Sam was silent for a long time. Micah breathed into her silence, ordering his heart to be still.

“You never said,” Sam finally spoke. “Which part of it you thought was a mistake.”

“Deflecting when you caught us,” Micah said. “It’s always been our secret and I thought he wanted it that way. Everything before was… it was really good, Sam.”

“Again, I say, spare me details.”

“I don’t mean the sex. Being with him, it was something else.”

“Oh, honey.” Micah almost couldn’t bear her voice then.

“Okay, what do you know that I don’t? Because you have that tone happening.”

“What tone? I don’t know what you’re talking about.” She’d responded immediately, but there was still something almost… off. Micah didn’t think she was lying, exactly. Then again, he wasn’t sure he could trust his perception anymore.

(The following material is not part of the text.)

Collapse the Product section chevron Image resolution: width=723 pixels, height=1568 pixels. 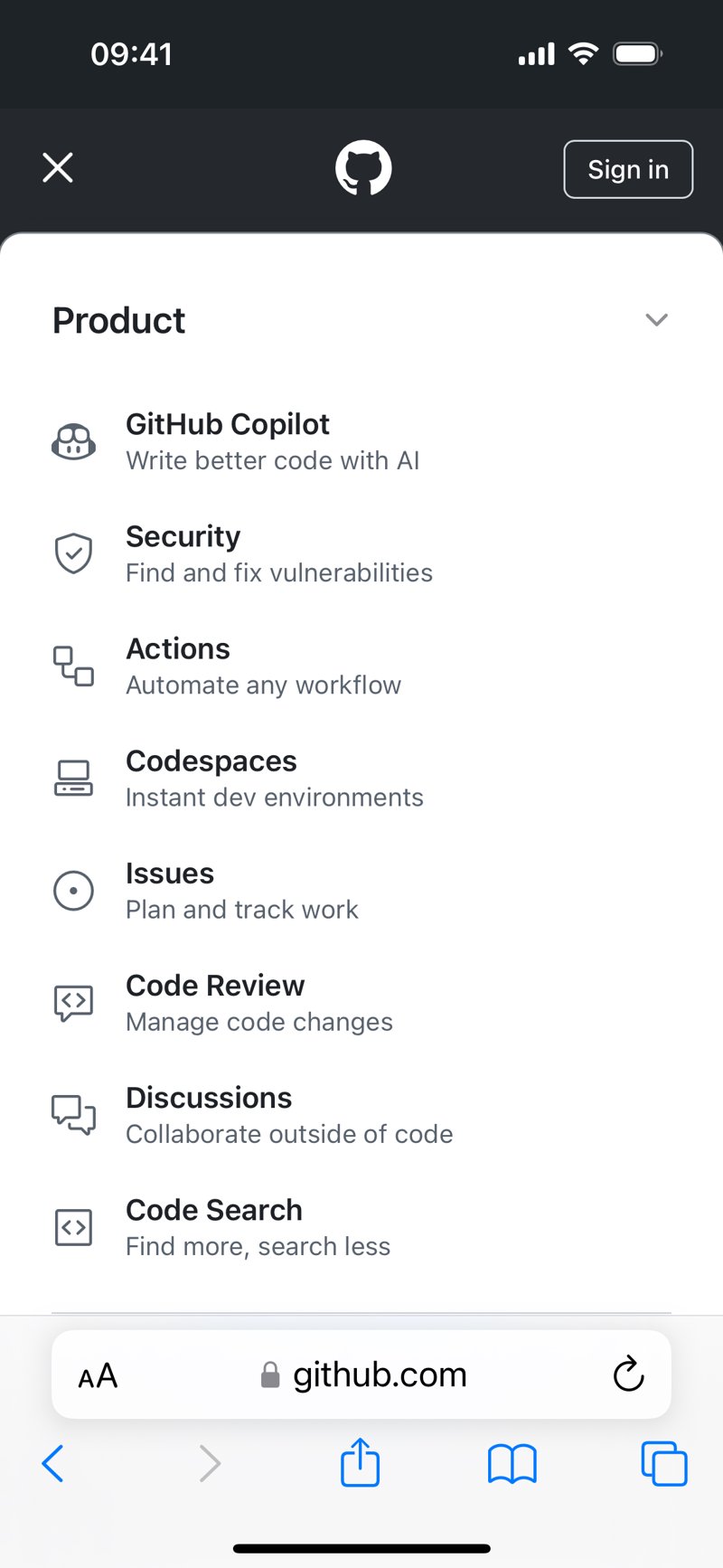656,320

He sighed. “It doesn’t matter, it is what it is.”

“Micah, I’m going to go out on a limb here. But why don’t you talk to him?”

He shook his head, then realized she couldn’t see him. He thought of Christmas day, he and Ben pretending nothing had happened and the utter silence any time they were alone. All of a sudden, he wished he were with Sam. That he could lean against her and feel her warmth and be comforted by someone, anyone, instead of a cold and constantly empty apartment.

“Yeah, maybe.” For some reason, he couldn’t bring himself to tell her about the silence, the unanswered calls. Ben was back home now, dealing with jet lag and going back to work in a few days; he didn’t need Sam calling and bothering him.

“Micah,” she said, gentle but censuring all the same.

“I will,” he promised, with no need to qualify or articulate what he meant. This part, he knew, was between Ben and himself. That was the whole point of keeping it just for themselves all these years.